EUに加盟する前後には、EUの規定などに合わせるため法人税の税率を上げるなどしたため、タックス・ヘイブンとしての魅力は弱まりましたが、その後もEU域内では最低水準の税率だったこともあって、多くの海外資本が流入しています。

そんなキプロスですが、世界的な景気後退と欧州の債務危機のい影響で、過剰な公的債務や銀行の過小資本が問題となって、昨年6月にはユーロ圏などに金融支援を要請するようになりました。

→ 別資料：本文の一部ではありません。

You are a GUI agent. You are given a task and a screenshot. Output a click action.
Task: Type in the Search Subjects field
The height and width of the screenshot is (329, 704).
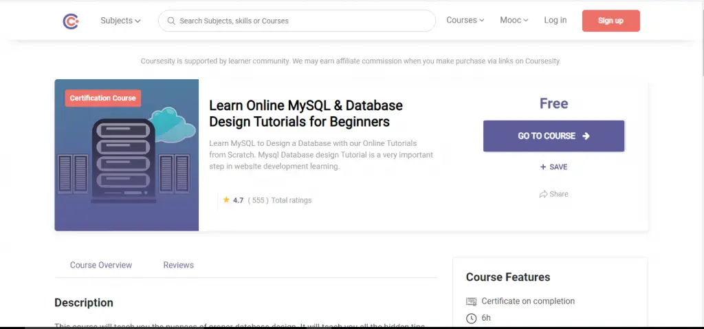tap(303, 21)
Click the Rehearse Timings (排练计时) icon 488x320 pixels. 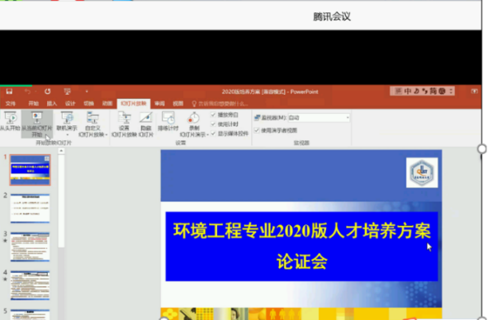[168, 121]
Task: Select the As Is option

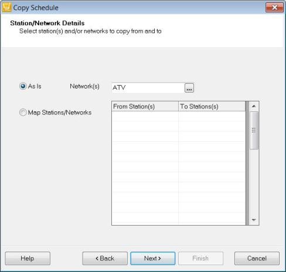Action: tap(23, 86)
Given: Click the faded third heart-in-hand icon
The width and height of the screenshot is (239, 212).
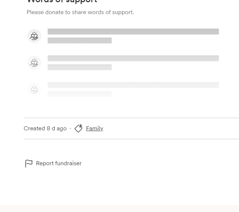Looking at the screenshot, I should [34, 89].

今回ユーロ圏財務相会合で決定されたキプロス支援は、100億ユーロ規模ですが、その条件は以下のような内容でした。

1. 法人税の10%→12.5%への引き上げ
2. 資本収入税の引き上げ
3. 劣後債の債務額の削減
4. 国有資産の民間化
5. マネーロンダリングに関する調査

などといった、想定の範囲内の条件の他に

6. 国内の全銀行預金(国外の預金者を含む)への課税(預金の10 万ユーロ以下は6.75%、10 万ユーロを超える預金に9.90%)

という物が含まれていました。

利子などではなく、銀行預金そのものに対する課税というこれまでにない厳しい条件が設けられたことでキプロス国内では多くの国民が反対の意思を示し、土曜日には各銀行のATMに少しでも預金を引き出そうと行列ができました。

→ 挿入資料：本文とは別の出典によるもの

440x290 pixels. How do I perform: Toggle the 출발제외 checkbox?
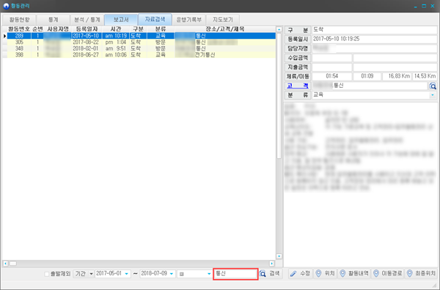point(47,274)
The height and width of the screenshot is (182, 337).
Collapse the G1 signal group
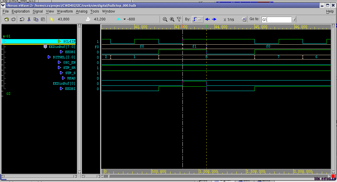(4, 36)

しかしほどなくしてATMの現金は底をついた一方、政府は預金の送金や引き出しを制限して預金を封鎖しました。

今後はキプロス議会がユーロ圏の支援条件を受け入れるかどうかの採決をする予定ですが、国民の強い反対の声が上がる中、採決の結果は予断を許さないものとなっています。しかしながら、もしキプロスがユーロ圏の支援条件を受け入れなければ、支援が受けられないこととなって、近い将来キプロスがはデフォルトせざるをえない、と見られています。

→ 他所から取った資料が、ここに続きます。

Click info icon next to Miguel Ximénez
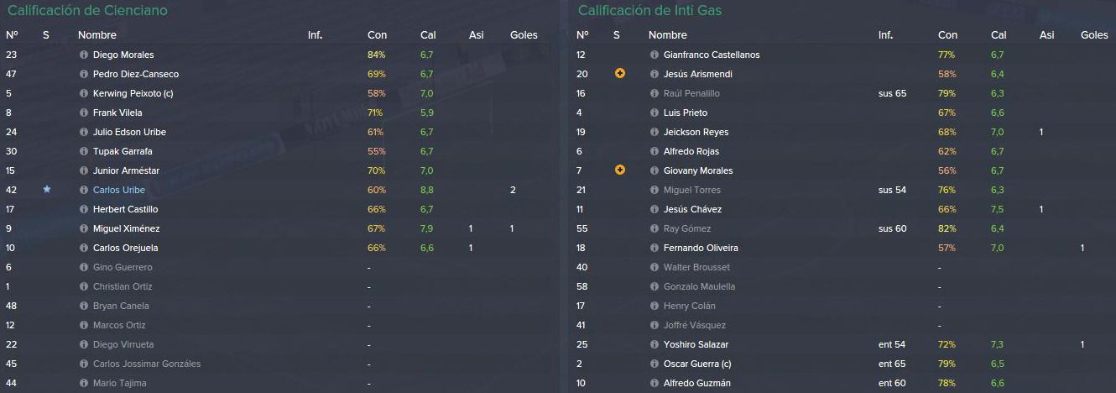 tap(83, 228)
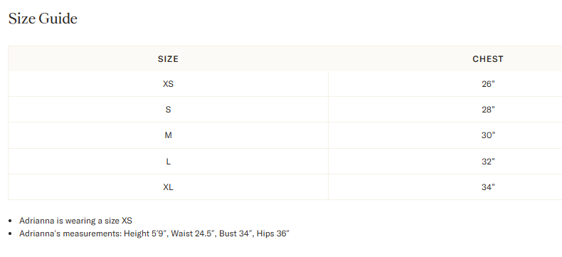
Task: Click the S size cell
Action: pos(168,110)
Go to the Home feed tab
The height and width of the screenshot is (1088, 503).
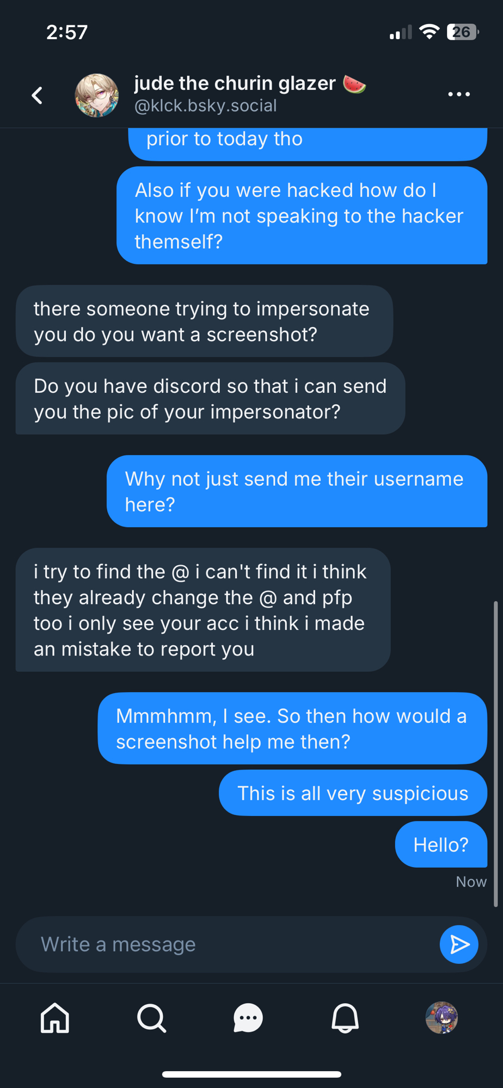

キプロス国内の問題とともに、ユーロ圏として「預金に対する課税」というこれまでになかった強い措置が決定されたことから、スペインやイタリアなどでも同様の措置が取られるのでは、との見方が強まれば、そういった国々で預金の引き出しが加速する恐れがあります。そうなれば欧州の金融システム全体に対する不信感が高まることにつながります。

週明けの為替市場では、ユーロが売られるとともに、リスク回避の動きで円買いも強まりました。欧州時間にはいってやや買戻しが優勢となってはいますが、今後もキプロス議会の動きや、イタリア、スペインなどの状況次第では、再びリスク回避の動きが強まる可能性が高いので注意してください。